* To do *
Below are records with pictures; copy word for word only the lines between the line with "O Bandzone.cz (831, 1563)" and the line with "[Threads' te takip et] (260, 9)", inclusive, and drop the pictures.

Top of Supplied material

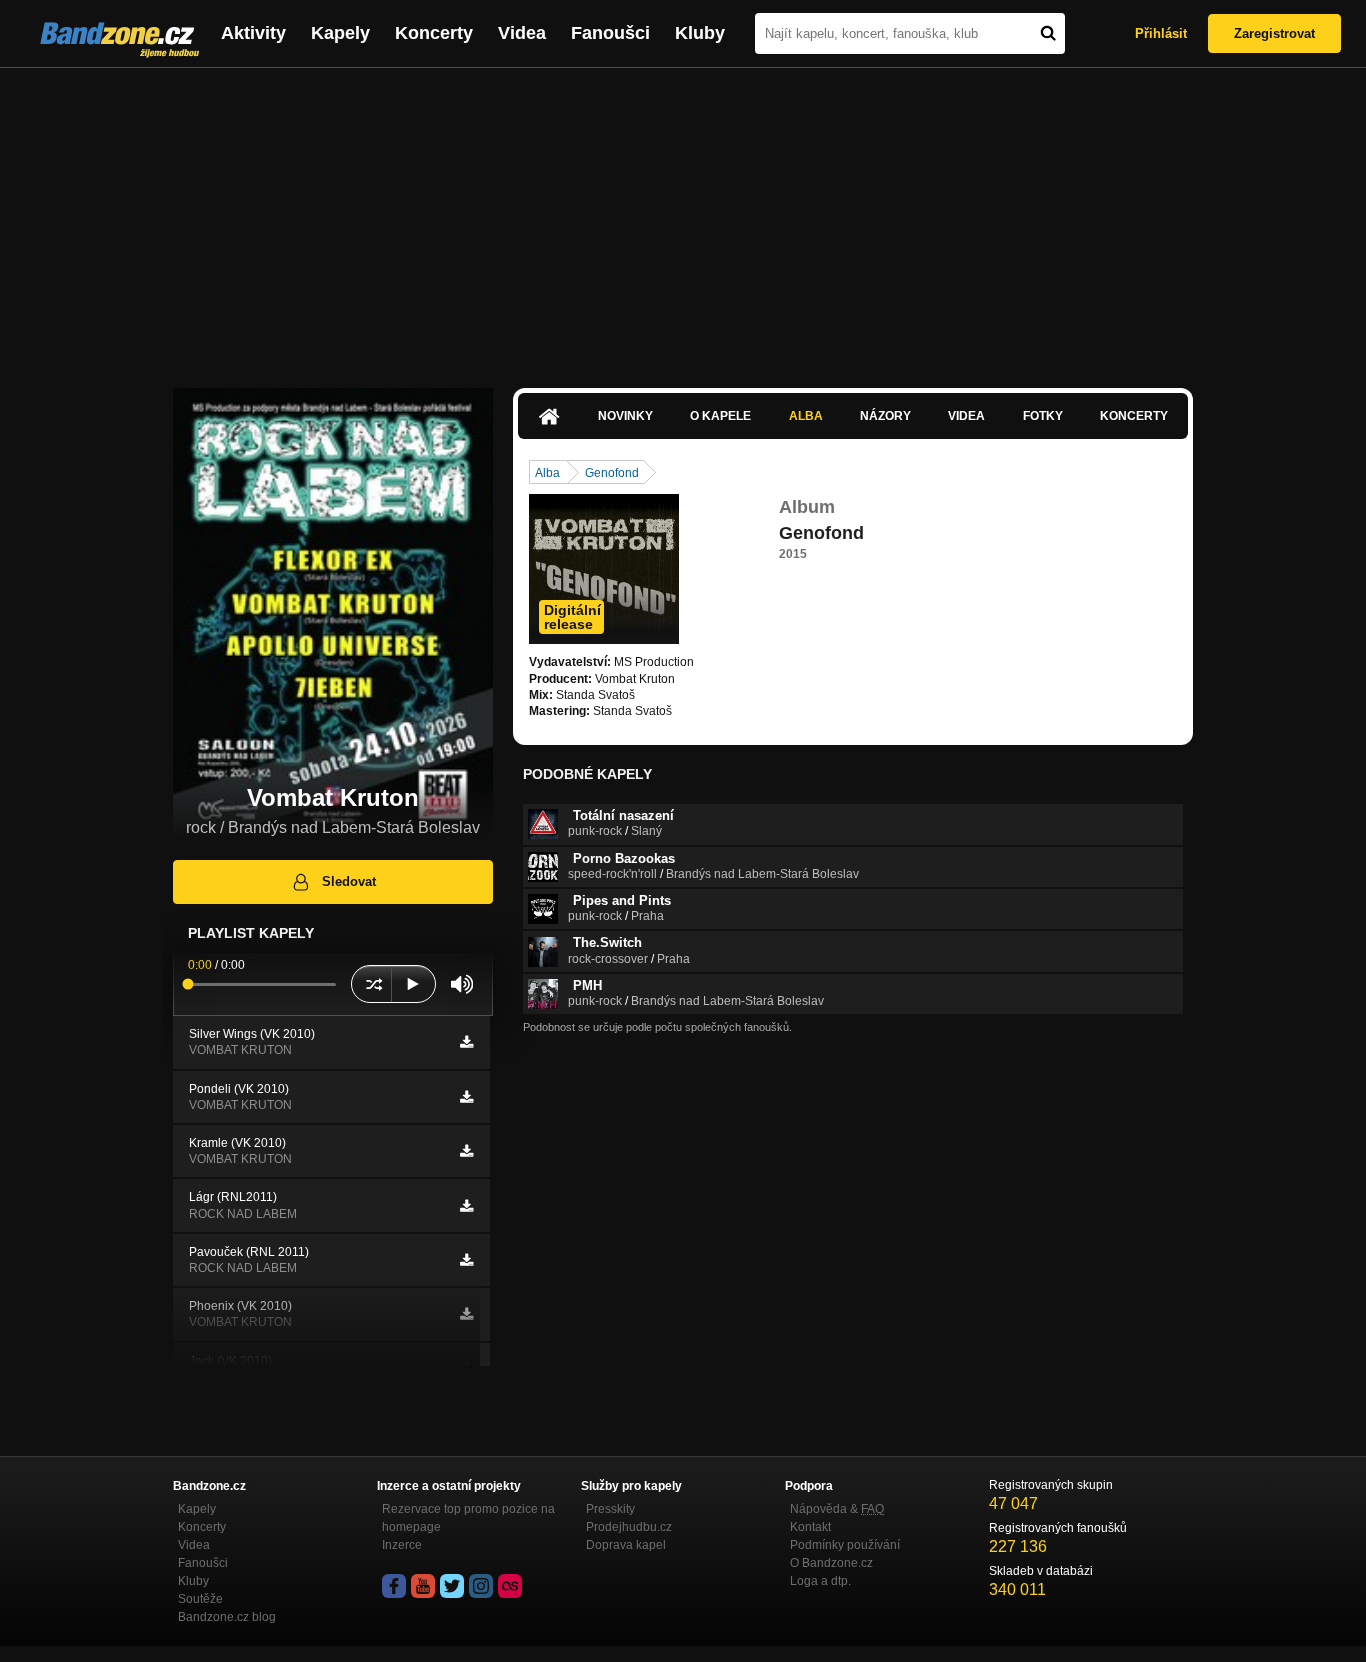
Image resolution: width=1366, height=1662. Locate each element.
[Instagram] (481, 1586)
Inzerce (402, 1545)
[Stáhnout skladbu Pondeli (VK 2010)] (466, 1097)
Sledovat (349, 881)
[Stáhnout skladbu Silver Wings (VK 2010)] (466, 1042)
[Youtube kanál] (423, 1586)
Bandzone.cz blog (227, 1617)
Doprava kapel (626, 1545)
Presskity (610, 1509)
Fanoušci (610, 33)
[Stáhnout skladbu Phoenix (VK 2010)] (466, 1314)
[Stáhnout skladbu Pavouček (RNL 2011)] (466, 1260)
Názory (885, 416)
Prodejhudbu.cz (629, 1527)
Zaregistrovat (1274, 33)
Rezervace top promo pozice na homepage (468, 1518)
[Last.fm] (510, 1586)
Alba (806, 416)
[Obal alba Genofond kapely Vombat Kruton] (604, 569)
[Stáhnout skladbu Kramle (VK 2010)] (466, 1151)
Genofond (612, 473)
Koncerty (434, 33)
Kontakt (810, 1527)
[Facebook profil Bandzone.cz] (394, 1586)
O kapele (720, 416)
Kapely (340, 33)
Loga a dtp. (820, 1581)
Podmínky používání (845, 1545)
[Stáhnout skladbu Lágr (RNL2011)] (466, 1206)
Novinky (625, 416)
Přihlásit (1161, 33)
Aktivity (253, 33)
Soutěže (200, 1599)
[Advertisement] (683, 218)
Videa (522, 33)
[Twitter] (452, 1586)
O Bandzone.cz (831, 1563)
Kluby (700, 33)
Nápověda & (837, 1509)
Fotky (1043, 416)
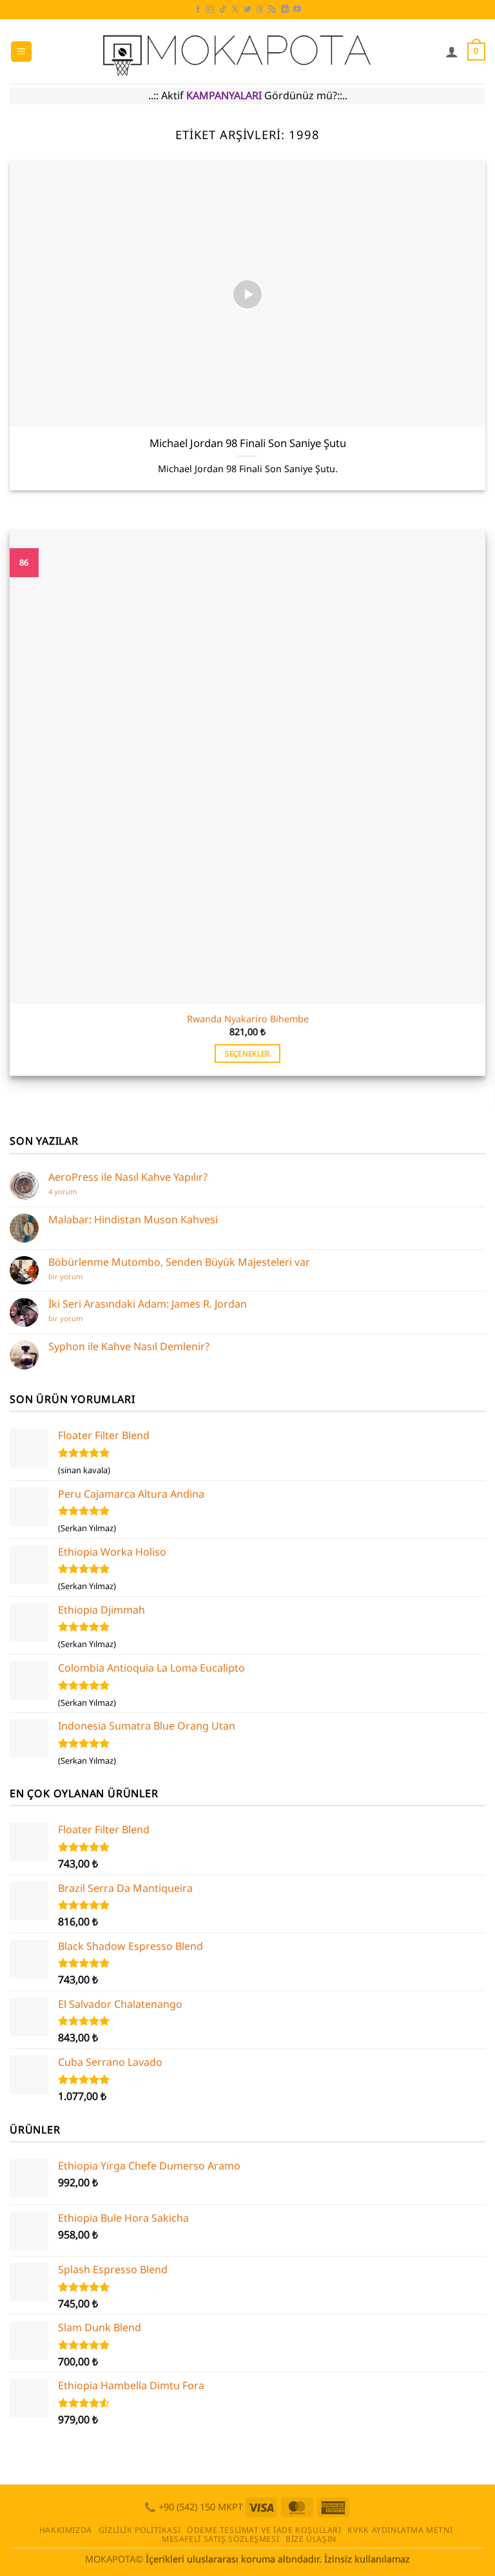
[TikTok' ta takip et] (223, 9)
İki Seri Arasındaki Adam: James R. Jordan (147, 1304)
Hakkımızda (65, 2529)
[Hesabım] (451, 51)
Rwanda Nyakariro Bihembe (248, 1019)
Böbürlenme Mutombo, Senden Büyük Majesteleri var (179, 1262)
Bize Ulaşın (311, 2538)
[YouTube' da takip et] (297, 9)
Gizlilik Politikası (140, 2529)
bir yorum (69, 1276)
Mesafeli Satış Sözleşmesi (220, 2538)
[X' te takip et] (235, 9)
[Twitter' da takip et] (247, 9)
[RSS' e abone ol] (272, 9)
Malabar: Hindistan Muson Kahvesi (133, 1220)
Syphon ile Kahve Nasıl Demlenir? (128, 1346)
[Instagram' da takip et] (210, 9)
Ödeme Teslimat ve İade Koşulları (264, 2529)
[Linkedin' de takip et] (285, 9)
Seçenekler (247, 1053)
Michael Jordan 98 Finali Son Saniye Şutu (248, 443)
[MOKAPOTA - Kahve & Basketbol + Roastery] (239, 51)
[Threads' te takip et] (260, 9)
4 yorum (65, 1191)
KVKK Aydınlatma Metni (399, 2529)
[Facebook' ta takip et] (198, 9)
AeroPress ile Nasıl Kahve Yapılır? (128, 1177)
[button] (21, 51)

Bottom of Supplied material

* Written answer *
O Bandzone.cz (831, 1563)
Kluby (700, 33)
Nápověda & (837, 1509)
Fotky (1043, 416)
[TikTok' ta takip et] (223, 9)
İki Seri Arasındaki Adam: James R. Jordan (147, 1304)
Hakkımızda (65, 2529)
[Hesabım] (451, 51)
Rwanda Nyakariro Bihembe (248, 1019)
Böbürlenme Mutombo, Senden Büyük Majesteleri var (179, 1262)
Bize Ulaşın (311, 2538)
[YouTube' da takip et] (297, 9)
Gizlilik Politikası (140, 2529)
bir yorum (69, 1276)
Mesafeli Satış Sözleşmesi (220, 2538)
[X' te takip et] (235, 9)
[Twitter' da takip et] (247, 9)
[RSS' e abone ol] (272, 9)
Malabar: Hindistan Muson Kahvesi (133, 1220)
Syphon ile Kahve Nasıl Demlenir? (128, 1346)
[Instagram' da takip et] (210, 9)
Ödeme Teslimat ve İade Koşulları (264, 2529)
[Linkedin' de takip et] (285, 9)
Seçenekler (247, 1053)
Michael Jordan 98 Finali Son Saniye Şutu (248, 443)
[MOKAPOTA - Kahve & Basketbol + Roastery] (239, 51)
[Threads' te takip et] (260, 9)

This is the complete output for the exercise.